Si tu aimes ton fils, donne-lui le fouet ; si tu ne l’aimes pas, donne-lui des sucreries. (Proverbe chinois).
Le concombre pousse de travers dès sa sortie de terre (Proverbe marocain).
Pain et bâton font les fils beaux ; pain sans bâton fait les fils fous. (Proverbe napolitain).
Les enfants élevés à la dure deviennent des personnes adultes. (Proverbe breton).
Sans compter aussi le vocabulaire populaire pour désigner les enfants dont beaucoup de termes sont péjoratifs : braillard, chiard, lardon, merdeux, pisseuse, morpion, morveux…
Non seulement la psychanalyse n’a pas rompu avec cette très longue tradition, mais, par sa théorie des pulsions, elle l’a aggravée en attribuant à l’enfant les pires désirs : parricide, inceste, pulsion de mort, pulsion d’emprise.
Ce que la science révèle sur l’enfant
Il est d’autant plus étonnant que l’on continue à enseigner aux étudiants cette théorie comme scientifique, alors qu’elle n’a jamais été confirmée de façon expérimentale, que les résultats de la recherche sur le développement de l’enfant au cours des dernières décennies sont en contradiction radicale avec cette vision. Ils nous apprennent en effet que l’enfant, loin d’être un « pervers polymorphe », est doté de capacités innées qui le prédisposent remarquablement à la vie sociale.

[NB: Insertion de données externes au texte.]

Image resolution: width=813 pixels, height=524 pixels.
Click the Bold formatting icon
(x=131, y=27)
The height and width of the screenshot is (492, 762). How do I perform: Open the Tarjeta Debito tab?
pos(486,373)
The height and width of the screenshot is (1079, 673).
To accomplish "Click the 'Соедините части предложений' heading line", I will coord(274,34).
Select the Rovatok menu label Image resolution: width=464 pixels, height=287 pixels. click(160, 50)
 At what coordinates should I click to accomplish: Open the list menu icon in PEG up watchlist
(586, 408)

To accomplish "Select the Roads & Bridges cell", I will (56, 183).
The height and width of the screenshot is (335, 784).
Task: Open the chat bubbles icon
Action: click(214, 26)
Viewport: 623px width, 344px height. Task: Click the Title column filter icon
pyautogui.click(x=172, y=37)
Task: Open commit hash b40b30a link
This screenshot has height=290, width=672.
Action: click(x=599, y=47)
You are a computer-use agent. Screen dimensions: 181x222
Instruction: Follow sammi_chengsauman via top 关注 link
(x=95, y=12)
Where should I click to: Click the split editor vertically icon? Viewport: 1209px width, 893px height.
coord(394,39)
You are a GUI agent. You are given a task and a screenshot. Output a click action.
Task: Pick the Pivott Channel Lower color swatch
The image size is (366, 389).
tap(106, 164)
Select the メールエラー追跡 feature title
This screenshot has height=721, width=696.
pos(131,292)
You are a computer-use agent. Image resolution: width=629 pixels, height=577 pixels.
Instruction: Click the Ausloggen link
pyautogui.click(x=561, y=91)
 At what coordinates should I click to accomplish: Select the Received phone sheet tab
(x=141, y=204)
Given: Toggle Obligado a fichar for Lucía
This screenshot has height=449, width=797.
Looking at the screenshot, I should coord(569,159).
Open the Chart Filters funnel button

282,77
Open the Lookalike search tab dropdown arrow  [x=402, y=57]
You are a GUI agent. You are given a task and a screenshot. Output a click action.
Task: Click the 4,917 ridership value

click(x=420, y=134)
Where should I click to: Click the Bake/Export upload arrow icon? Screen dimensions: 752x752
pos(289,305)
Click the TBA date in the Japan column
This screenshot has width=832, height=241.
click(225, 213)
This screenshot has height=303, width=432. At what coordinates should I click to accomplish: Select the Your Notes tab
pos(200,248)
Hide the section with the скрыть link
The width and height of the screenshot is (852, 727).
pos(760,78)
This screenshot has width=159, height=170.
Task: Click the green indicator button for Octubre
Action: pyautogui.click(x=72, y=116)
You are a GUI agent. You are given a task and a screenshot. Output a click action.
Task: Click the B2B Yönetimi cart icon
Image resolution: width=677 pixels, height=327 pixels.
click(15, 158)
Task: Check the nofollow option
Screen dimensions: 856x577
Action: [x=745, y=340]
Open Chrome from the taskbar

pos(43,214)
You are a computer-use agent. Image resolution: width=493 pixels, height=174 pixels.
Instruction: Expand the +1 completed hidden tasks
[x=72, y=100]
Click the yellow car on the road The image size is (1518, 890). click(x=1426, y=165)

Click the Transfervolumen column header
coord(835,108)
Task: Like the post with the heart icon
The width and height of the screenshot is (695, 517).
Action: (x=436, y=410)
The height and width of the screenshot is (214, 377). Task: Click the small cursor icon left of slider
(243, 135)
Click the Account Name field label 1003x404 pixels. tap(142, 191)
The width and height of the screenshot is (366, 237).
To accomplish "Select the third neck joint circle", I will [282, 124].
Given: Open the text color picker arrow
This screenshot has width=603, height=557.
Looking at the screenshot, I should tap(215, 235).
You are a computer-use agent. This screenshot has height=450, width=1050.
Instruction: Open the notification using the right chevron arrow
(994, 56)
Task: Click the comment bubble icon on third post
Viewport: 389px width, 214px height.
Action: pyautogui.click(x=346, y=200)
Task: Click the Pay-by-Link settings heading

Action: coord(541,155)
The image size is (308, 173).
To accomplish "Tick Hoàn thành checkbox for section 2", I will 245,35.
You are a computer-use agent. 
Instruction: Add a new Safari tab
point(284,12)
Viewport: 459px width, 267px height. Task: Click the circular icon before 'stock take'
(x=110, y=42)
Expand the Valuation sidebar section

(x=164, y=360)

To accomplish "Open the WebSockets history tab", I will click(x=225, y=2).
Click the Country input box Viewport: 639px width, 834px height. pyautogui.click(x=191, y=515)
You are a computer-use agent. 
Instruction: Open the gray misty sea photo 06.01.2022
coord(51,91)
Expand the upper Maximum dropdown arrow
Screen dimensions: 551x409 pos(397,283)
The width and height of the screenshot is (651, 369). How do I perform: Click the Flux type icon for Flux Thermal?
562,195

Ces capacités sociales, ce sont l’attachement, fondement du lien social (John Bowlby, L’Attachement, éd. anglaise, 1969), l’imitation, source de tous les apprentissages (Andrew Meltzoff, Imitation of Facial and Manual Gestures by Human Neonates, 1977), l’empathie, capacité à éprouver ce que ressentent les autres (Jean Decety notamment, années 2000), l’altruisme, que l’enfant manifeste très tôt par des gestes d’entraide (Tomasello et Warneken, 2006), le sens de la justice (Katrin Riedl, 2015) et une capacité très fragile mais particulièrement intéressante qui lui permet de réfléchir quand on lui donne un ordre, de désobéir si l’ordre lui paraît stupide, et de contourner l’ordre pour y répondre de façon plus intelligente que ce qui lui était demandé, capacité que peut détruire rapidement et définitivement l’obligation d’obéir au doigt et à l’œil (Alia Martin, Kristina Olson, 2013). Et même la réponse de Freud à qui l’interrogeait sur l’origine de la violence humaine : « Allez donc voir ce qui se passe dans une cour d’école ! » a été démentie par un chercheur, le professeur Hubert Montagner, qui lui, est non seulement allé voir une cour d’école, mais l’a filmée et a compté ensuite les comportements des enfants les uns à l’égard des autres. Or, s’il a bien pu filmer des gestes d’agression, il a surtout vu des gestes spontanés d’affection, de sollicitation, d’offrande et même de réconciliation, ces derniers étant particulièrement significatifs, car on les a observés aussi chez les singes, et ils semblent montrer que l’évolution nous a dotés de capacités de dépassement des conflits (Montagner, L’Attachement, 2006).
Ces capacités n’ont en fait rien d’étonnant. Nous sommes depuis des centaines de milliers d’années, et même de millions d’années si l’on prend en compte les espèces humaines antérieures à l’Homo sapiens, des primates sociaux dont le cerveau a été modelé par l’évolution, câblé si l’on peut dire, pour la vie sociale. Les enfants naissent équipés d’une véritable boussole intérieure qui les prédispose à vivre avec leurs semblables, sinon sans conflits, du moins avec une attitude ouverte à la relation et même avec des capacités à dépasser les conflits.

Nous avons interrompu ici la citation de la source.